Now, any sense of predictability or momentum stands as good a shot of being derailed at this point than at any other on the schedule. If there’s any lesson to be learned from the last few years, it’s that road racing stock cars makes crazy things happen on the track … and in the finishing order.

Justin Allgaier ran out of gas under yellow coming to the checkered flag at Road America a season ago and lost the race doing it. The final 10 minutes saw one Turner Motorsports driver hand the win to another (Reed Sorenson), while Ron Fellows tried even passing cars under yellow to take the trophy himself.

In New Jersey, part-timers have scored the win the past three seasons in dramatic fashion, be it Andrew Ranger storming from the back of the field to first after an engine change a season ago to Casey Roderick’s bump-and-run on Tim George Jr. the year before (and the post-race confrontation in victory lane that followed).
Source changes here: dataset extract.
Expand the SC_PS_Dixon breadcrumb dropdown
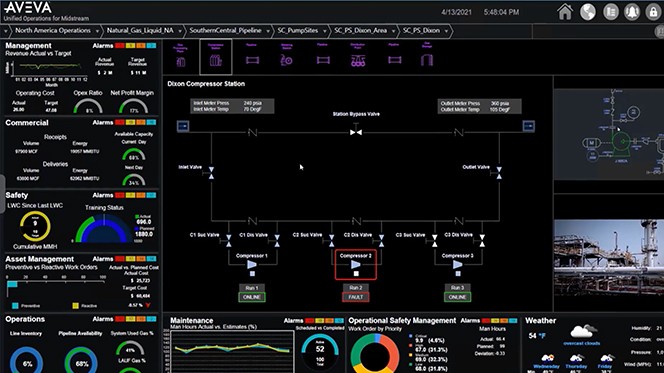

And that’s just at the front of the field.

The reality is, stock car racing on road courses is inherently a lottery, very much like a restrictor-plate race. The cars are so top heavy, even a perfectly-setup machine is still going to be teetering on the edge with every flat turn, be it a left or right hander.
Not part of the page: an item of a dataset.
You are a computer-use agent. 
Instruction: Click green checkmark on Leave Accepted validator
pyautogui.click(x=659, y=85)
The hazards of a simple mistake aren’t a light kiss of the wall that one can drive off from, but gravel and sand traps that all but guarantee a date with the wrecker and laps lost on the track. And perhaps most notably, the field is going to be full not just of inexperience, but of drivers whose racing disciplines aren’t even in stock cars, drivers that make only one or two starts a year.

Just look at the Nationwide Series entry list; Victor Gonzalez is making his first start in nearly two years (Montreal, 2010); Alex Kennedy since Montreal, 2011; Kyle Kelley since Montreal last year; John Young hasn’t run NASCAR since 2008; Max Papis in his first NASCAR race of the 2012 season at any level; Jacques Villeneuve since Montreal last season (even with that road-racing experience, he sure is capable of making these races chaotic, just look at the finish a year ago at Montreal).

Canadian Kenny Habul hasn’t raced even in CASCAR since 2006. Much of the entry list looks like the back of the field for the Indianapolis 500 … talented or not, there’s a lot of rust to be shaken off.

What does all of this mean? It’s not necessarily a huge departure from business as usual for either the ARCA or Nationwide ranks; after all, a ton of full-time teams in both series are already essentially rent-a-rides, fielding a revolving door of drivers that mix up the field every weekend and provide a plethora of new faces that the regulars have to compete with.

On a road course, where 90% of the field has built their racing resume on an oval, where the majority of the field is inherently inexperienced given the status of both ARCA and the Nationwide series as a site for driver development, and well, the general level of calamity that has gripped every road race these series have held the past few years (Robby Gordon vs. Marcos Ambrose at Montreal 2007 ring a bell?), chaos isn’t a possibility, it’s a given.

Given that both ARCA and the Nationwide ranks are currently playing host to title chases with three or more players, there’s a very real chance that both tours are going to head into the heat of summer still wide open for the taking.

Who says road racing is a bad thing?

About the author

Richmond, Virginia native. Wake Forest University class of 2008. Affiliated with Frontstretch since 2008, as of today the site's first dirt racing commentator. Emphasis on commentary. Big race fan, bigger First Amendment advocate.